DATA TO EXAMINE:
************

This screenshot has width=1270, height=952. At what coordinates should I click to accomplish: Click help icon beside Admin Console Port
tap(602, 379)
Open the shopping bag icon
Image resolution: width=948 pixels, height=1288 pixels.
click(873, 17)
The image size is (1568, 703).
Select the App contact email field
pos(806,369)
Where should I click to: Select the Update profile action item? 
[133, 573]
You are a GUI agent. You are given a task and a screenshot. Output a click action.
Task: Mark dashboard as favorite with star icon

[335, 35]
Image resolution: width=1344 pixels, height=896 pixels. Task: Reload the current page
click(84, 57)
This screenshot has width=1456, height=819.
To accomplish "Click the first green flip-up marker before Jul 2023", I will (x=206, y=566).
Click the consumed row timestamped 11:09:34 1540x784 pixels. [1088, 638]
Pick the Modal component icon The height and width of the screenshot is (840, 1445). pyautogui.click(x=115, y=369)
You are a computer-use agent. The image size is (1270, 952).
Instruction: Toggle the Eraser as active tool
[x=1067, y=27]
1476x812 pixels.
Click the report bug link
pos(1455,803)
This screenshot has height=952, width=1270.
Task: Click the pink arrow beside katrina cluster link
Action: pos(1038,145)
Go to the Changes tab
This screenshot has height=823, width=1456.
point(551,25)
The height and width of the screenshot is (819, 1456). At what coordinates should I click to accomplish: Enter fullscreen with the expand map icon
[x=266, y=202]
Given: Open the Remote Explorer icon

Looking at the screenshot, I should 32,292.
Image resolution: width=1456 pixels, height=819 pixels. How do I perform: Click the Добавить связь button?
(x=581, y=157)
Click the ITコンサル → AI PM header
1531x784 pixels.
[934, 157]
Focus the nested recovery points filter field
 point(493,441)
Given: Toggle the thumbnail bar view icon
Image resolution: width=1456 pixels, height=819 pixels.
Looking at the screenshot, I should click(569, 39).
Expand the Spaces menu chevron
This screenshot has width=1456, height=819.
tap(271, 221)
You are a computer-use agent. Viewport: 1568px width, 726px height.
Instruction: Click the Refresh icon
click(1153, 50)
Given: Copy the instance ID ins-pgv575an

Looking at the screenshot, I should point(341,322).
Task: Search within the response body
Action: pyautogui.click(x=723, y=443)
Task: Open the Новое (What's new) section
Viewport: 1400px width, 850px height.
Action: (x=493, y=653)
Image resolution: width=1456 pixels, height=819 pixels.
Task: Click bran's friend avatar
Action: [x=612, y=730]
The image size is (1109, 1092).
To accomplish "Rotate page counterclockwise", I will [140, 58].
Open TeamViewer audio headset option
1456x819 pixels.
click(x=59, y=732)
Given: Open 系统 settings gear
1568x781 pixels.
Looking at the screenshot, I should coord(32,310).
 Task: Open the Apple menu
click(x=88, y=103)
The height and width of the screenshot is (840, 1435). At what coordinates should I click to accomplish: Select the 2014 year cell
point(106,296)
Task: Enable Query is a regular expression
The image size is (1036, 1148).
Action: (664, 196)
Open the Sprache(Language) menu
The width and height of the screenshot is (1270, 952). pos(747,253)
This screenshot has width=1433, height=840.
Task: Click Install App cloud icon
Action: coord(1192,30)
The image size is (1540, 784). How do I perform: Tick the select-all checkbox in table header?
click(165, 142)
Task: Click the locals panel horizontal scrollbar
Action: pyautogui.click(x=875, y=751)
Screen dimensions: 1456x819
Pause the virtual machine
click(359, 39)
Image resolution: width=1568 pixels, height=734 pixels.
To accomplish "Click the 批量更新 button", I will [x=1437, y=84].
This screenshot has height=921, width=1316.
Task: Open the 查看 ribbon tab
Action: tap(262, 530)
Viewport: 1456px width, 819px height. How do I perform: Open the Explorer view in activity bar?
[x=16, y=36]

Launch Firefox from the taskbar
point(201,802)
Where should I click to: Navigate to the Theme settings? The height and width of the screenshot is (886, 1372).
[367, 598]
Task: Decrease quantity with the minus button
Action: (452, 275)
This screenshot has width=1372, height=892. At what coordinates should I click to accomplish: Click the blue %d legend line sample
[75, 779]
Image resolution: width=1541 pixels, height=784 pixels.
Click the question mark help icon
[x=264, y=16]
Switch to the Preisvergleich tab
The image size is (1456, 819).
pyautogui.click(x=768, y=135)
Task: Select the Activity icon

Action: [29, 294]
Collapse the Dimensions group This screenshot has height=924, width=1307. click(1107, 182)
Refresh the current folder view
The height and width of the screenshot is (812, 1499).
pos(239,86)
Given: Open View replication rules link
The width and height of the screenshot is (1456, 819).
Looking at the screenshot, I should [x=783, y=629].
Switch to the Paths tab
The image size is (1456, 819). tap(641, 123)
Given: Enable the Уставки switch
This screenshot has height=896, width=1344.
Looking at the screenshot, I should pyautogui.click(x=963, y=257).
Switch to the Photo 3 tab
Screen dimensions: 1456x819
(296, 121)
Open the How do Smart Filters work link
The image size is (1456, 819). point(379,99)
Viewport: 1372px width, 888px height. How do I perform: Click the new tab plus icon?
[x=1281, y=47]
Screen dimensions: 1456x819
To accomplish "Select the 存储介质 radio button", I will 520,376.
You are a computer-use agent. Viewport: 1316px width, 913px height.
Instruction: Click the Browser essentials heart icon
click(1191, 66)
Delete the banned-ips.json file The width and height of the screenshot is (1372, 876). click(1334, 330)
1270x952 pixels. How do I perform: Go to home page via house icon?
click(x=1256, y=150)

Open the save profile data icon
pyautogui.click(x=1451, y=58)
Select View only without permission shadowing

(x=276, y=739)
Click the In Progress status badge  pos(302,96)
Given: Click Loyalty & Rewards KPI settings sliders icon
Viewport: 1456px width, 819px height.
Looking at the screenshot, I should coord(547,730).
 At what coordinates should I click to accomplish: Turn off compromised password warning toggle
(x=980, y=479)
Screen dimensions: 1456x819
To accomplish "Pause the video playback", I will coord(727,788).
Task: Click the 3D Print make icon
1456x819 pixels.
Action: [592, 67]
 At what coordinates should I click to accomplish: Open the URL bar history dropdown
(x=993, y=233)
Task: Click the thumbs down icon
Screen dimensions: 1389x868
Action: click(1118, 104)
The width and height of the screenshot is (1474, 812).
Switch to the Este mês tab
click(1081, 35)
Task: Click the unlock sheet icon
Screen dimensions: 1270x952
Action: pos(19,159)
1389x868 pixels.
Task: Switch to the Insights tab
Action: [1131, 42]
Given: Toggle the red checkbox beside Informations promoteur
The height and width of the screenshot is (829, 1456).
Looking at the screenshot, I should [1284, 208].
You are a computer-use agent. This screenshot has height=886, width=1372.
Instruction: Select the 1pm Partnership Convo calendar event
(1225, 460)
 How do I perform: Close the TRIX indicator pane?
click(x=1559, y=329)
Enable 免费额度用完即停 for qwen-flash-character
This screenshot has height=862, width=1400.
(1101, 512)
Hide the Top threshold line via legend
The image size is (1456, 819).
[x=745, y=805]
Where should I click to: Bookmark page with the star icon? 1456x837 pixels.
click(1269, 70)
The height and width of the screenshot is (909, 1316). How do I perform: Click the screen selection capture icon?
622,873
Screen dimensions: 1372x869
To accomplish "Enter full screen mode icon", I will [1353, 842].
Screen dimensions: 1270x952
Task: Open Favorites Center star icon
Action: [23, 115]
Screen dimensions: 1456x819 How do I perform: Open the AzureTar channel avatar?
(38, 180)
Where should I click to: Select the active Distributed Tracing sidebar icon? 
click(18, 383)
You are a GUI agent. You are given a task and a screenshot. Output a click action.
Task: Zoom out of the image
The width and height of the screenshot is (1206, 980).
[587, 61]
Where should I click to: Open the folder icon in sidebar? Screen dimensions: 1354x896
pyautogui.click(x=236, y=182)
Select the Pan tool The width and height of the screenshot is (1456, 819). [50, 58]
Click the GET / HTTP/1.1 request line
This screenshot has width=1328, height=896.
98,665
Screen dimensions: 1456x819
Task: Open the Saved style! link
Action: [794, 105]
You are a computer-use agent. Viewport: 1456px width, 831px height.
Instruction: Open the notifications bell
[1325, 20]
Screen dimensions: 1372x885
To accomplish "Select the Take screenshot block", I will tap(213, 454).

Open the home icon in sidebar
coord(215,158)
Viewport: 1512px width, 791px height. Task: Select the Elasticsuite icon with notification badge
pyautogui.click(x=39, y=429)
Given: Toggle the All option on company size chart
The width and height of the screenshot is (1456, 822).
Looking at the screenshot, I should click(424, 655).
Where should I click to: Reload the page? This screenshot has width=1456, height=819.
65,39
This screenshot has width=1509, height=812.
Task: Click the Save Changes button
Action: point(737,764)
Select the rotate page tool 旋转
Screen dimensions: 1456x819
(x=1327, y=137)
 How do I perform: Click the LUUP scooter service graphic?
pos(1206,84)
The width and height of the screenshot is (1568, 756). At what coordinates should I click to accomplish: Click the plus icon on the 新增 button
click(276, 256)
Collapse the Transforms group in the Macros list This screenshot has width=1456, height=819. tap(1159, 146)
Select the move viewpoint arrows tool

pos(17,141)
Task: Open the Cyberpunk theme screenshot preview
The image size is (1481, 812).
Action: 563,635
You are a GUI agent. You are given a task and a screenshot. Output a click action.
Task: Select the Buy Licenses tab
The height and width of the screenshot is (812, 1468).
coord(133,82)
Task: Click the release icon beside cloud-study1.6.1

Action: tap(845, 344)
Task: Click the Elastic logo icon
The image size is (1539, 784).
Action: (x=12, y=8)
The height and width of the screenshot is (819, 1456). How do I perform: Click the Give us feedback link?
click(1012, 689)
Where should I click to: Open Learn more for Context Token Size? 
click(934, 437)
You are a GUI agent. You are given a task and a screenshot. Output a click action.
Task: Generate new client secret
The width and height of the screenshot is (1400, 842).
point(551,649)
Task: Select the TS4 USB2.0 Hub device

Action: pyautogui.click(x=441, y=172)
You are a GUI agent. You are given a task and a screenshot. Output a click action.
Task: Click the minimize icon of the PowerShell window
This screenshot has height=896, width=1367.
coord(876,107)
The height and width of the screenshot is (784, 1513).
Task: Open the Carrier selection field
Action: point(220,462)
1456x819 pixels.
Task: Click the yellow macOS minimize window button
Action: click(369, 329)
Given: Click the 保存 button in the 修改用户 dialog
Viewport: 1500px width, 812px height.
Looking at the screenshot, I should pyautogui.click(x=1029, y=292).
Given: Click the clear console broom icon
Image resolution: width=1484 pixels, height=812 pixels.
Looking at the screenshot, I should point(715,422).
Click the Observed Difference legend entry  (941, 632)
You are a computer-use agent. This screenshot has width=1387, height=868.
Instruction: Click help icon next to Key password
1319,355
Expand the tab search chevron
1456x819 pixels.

************

DESCRIPTION OF THE TASK:
Take each line of the material above that holds the string "group" and copy it.

ANSWER SECTION:
Collapse the Dimensions group This screenshot has height=924, width=1307. click(1107, 182)
Collapse the Transforms group in the Macros list This screenshot has width=1456, height=819. tap(1159, 146)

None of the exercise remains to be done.